◆ Exercise
Please return every line of the items below unchanged, and leave the pictures out of your answer.

(Word and item position data)
## Begin

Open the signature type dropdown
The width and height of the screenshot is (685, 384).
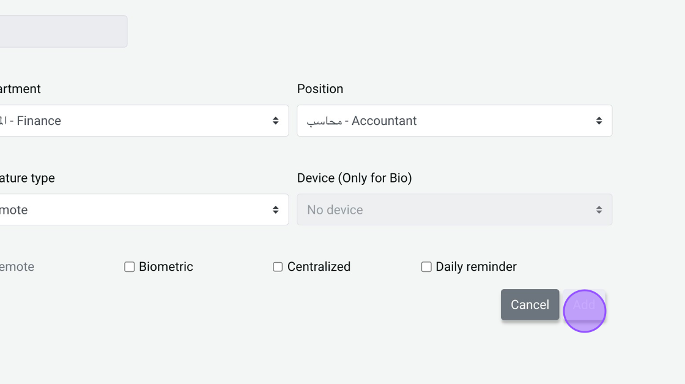pos(141,209)
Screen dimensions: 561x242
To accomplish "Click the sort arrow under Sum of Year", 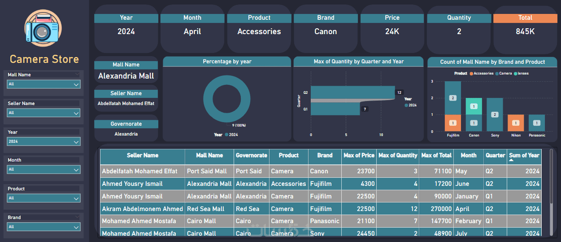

## End

◆ Correct response
Open the signature type dropdown
The width and height of the screenshot is (685, 384).
pos(141,209)
Screen dimensions: 561x242
To accomplish "Click the sort arrow under Sum of Year", 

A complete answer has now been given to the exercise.